Problem to work on:
Copy each of the following items word for word, with nothing changed or left out.

Input data:
■ ■ ■

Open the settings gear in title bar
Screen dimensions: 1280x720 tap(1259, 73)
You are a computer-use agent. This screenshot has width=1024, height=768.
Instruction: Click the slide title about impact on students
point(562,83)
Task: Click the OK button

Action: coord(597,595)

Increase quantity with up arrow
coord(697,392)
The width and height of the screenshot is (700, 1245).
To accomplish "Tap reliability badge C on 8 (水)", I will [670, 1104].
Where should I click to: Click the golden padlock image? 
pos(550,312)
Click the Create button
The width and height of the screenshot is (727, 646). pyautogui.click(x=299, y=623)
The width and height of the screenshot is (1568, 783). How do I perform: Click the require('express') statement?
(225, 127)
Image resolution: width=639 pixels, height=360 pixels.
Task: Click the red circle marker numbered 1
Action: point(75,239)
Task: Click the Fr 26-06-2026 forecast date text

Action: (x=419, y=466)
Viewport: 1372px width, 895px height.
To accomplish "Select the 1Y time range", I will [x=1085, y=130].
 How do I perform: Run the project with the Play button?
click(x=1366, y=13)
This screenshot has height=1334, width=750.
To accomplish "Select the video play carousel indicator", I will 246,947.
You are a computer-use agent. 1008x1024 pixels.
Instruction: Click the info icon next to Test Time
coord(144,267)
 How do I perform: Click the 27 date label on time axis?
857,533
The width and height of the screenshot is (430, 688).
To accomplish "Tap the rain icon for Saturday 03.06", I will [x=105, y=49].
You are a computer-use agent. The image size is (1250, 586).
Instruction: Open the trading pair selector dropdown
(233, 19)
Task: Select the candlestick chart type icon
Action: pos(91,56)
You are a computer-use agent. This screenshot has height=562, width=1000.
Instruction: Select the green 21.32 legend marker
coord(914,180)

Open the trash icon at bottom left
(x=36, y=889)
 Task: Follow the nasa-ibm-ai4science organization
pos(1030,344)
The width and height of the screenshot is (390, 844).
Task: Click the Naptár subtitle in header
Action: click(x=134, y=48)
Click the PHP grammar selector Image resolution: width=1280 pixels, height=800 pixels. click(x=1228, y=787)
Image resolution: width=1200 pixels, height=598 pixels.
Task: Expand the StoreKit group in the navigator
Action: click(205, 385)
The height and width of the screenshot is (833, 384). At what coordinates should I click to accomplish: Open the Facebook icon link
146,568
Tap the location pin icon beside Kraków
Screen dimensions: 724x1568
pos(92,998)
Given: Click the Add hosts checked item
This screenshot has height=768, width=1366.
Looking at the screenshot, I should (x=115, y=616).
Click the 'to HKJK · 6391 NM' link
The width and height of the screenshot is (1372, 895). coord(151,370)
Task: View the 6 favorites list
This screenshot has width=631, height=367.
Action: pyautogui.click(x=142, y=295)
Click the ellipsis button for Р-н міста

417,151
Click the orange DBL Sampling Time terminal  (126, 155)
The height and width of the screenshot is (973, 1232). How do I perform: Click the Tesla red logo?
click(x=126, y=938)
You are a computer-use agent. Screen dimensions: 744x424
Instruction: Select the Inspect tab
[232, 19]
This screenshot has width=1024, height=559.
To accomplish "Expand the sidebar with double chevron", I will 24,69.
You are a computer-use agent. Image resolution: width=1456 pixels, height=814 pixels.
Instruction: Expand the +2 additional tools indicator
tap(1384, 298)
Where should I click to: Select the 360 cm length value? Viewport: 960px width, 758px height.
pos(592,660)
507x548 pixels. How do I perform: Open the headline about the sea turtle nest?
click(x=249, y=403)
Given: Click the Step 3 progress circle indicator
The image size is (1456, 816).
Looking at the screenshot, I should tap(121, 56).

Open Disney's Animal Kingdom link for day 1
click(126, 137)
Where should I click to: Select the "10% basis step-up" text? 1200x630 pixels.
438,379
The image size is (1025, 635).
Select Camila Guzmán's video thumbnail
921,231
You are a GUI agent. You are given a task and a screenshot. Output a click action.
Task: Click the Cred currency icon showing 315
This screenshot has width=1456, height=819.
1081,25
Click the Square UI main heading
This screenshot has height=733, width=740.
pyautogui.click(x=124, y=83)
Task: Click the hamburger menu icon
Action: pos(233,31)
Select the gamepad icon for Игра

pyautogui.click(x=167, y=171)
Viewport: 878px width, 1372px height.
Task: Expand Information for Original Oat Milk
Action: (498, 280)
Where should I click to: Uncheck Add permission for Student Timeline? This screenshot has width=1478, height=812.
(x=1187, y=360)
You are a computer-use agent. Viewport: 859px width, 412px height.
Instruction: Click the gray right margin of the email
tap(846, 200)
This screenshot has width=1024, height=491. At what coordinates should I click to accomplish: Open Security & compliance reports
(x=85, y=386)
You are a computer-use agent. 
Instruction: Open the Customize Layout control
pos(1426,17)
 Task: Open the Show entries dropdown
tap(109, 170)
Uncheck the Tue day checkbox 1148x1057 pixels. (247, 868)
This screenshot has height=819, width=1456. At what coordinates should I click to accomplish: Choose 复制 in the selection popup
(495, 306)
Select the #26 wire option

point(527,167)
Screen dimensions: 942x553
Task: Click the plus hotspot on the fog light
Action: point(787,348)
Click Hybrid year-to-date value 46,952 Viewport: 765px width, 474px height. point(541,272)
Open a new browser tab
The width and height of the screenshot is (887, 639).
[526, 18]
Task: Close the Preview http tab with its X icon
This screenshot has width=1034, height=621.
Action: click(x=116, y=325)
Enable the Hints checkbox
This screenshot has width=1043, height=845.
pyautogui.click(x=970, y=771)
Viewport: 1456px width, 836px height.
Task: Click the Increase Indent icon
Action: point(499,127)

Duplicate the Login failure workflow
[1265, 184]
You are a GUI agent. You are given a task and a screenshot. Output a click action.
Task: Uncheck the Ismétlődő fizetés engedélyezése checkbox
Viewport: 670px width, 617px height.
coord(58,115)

■ ■ ■

Response to the task:
Open the settings gear in title bar
Screen dimensions: 1280x720 tap(1259, 73)
You are a computer-use agent. This screenshot has width=1024, height=768.
Instruction: Click the slide title about impact on students
point(562,83)
Task: Click the OK button

Action: coord(597,595)

Increase quantity with up arrow
coord(697,392)
The width and height of the screenshot is (700, 1245).
To accomplish "Tap reliability badge C on 8 (水)", I will [670, 1104].
Where should I click to: Click the golden padlock image? 
pos(550,312)
Click the Create button
The width and height of the screenshot is (727, 646). pyautogui.click(x=299, y=623)
The width and height of the screenshot is (1568, 783). How do I perform: Click the require('express') statement?
(225, 127)
Image resolution: width=639 pixels, height=360 pixels.
Task: Click the red circle marker numbered 1
Action: point(75,239)
Task: Click the Fr 26-06-2026 forecast date text

Action: (x=419, y=466)
Viewport: 1372px width, 895px height.
To accomplish "Select the 1Y time range", I will [x=1085, y=130].
 How do I perform: Run the project with the Play button?
click(x=1366, y=13)
This screenshot has height=1334, width=750.
To accomplish "Select the video play carousel indicator", I will 246,947.
You are a computer-use agent. 1008x1024 pixels.
Instruction: Click the info icon next to Test Time
coord(144,267)
 How do I perform: Click the 27 date label on time axis?
857,533
The width and height of the screenshot is (430, 688).
To accomplish "Tap the rain icon for Saturday 03.06", I will [x=105, y=49].
You are a computer-use agent. The image size is (1250, 586).
Instruction: Open the trading pair selector dropdown
(233, 19)
Task: Select the candlestick chart type icon
Action: pos(91,56)
You are a computer-use agent. This screenshot has height=562, width=1000.
Instruction: Select the green 21.32 legend marker
coord(914,180)

Open the trash icon at bottom left
(x=36, y=889)
 Task: Follow the nasa-ibm-ai4science organization
pos(1030,344)
The width and height of the screenshot is (390, 844).
Task: Click the Naptár subtitle in header
Action: click(x=134, y=48)
Click the PHP grammar selector Image resolution: width=1280 pixels, height=800 pixels. click(x=1228, y=787)
Image resolution: width=1200 pixels, height=598 pixels.
Task: Expand the StoreKit group in the navigator
Action: click(205, 385)
The height and width of the screenshot is (833, 384). At what coordinates should I click to accomplish: Open the Facebook icon link
146,568
Tap the location pin icon beside Kraków
Screen dimensions: 724x1568
pos(92,998)
Given: Click the Add hosts checked item
This screenshot has height=768, width=1366.
Looking at the screenshot, I should (x=115, y=616).
Click the 'to HKJK · 6391 NM' link
The width and height of the screenshot is (1372, 895). coord(151,370)
Task: View the 6 favorites list
This screenshot has width=631, height=367.
Action: pyautogui.click(x=142, y=295)
Click the ellipsis button for Р-н міста

417,151
Click the orange DBL Sampling Time terminal  (126, 155)
The height and width of the screenshot is (973, 1232). How do I perform: Click the Tesla red logo?
click(x=126, y=938)
You are a computer-use agent. Screen dimensions: 744x424
Instruction: Select the Inspect tab
[232, 19]
This screenshot has width=1024, height=559.
To accomplish "Expand the sidebar with double chevron", I will 24,69.
You are a computer-use agent. Image resolution: width=1456 pixels, height=814 pixels.
Instruction: Expand the +2 additional tools indicator
tap(1384, 298)
Where should I click to: Select the 360 cm length value? Viewport: 960px width, 758px height.
pos(592,660)
507x548 pixels. How do I perform: Open the headline about the sea turtle nest?
click(x=249, y=403)
Given: Click the Step 3 progress circle indicator
The image size is (1456, 816).
Looking at the screenshot, I should tap(121, 56).

Open Disney's Animal Kingdom link for day 1
click(126, 137)
Where should I click to: Select the "10% basis step-up" text? 1200x630 pixels.
438,379
The image size is (1025, 635).
Select Camila Guzmán's video thumbnail
921,231
You are a GUI agent. You are given a task and a screenshot. Output a click action.
Task: Click the Cred currency icon showing 315
This screenshot has width=1456, height=819.
1081,25
Click the Square UI main heading
This screenshot has height=733, width=740.
pyautogui.click(x=124, y=83)
Task: Click the hamburger menu icon
Action: pos(233,31)
Select the gamepad icon for Игра

pyautogui.click(x=167, y=171)
Viewport: 878px width, 1372px height.
Task: Expand Information for Original Oat Milk
Action: (498, 280)
Where should I click to: Uncheck Add permission for Student Timeline? This screenshot has width=1478, height=812.
(x=1187, y=360)
You are a computer-use agent. Viewport: 859px width, 412px height.
Instruction: Click the gray right margin of the email
tap(846, 200)
This screenshot has width=1024, height=491. At what coordinates should I click to accomplish: Open Security & compliance reports
(x=85, y=386)
You are a computer-use agent. 
Instruction: Open the Customize Layout control
pos(1426,17)
 Task: Open the Show entries dropdown
tap(109, 170)
Uncheck the Tue day checkbox 1148x1057 pixels. (247, 868)
This screenshot has height=819, width=1456. At what coordinates should I click to accomplish: Choose 复制 in the selection popup
(495, 306)
Select the #26 wire option

point(527,167)
Screen dimensions: 942x553
Task: Click the plus hotspot on the fog light
Action: point(787,348)
Click Hybrid year-to-date value 46,952 Viewport: 765px width, 474px height. point(541,272)
Open a new browser tab
The width and height of the screenshot is (887, 639).
[526, 18]
Task: Close the Preview http tab with its X icon
This screenshot has width=1034, height=621.
Action: click(x=116, y=325)
Enable the Hints checkbox
This screenshot has width=1043, height=845.
pyautogui.click(x=970, y=771)
Viewport: 1456px width, 836px height.
Task: Click the Increase Indent icon
Action: point(499,127)

Duplicate the Login failure workflow
[1265, 184]
You are a GUI agent. You are given a task and a screenshot. Output a click action.
Task: Uncheck the Ismétlődő fizetés engedélyezése checkbox
Viewport: 670px width, 617px height.
coord(58,115)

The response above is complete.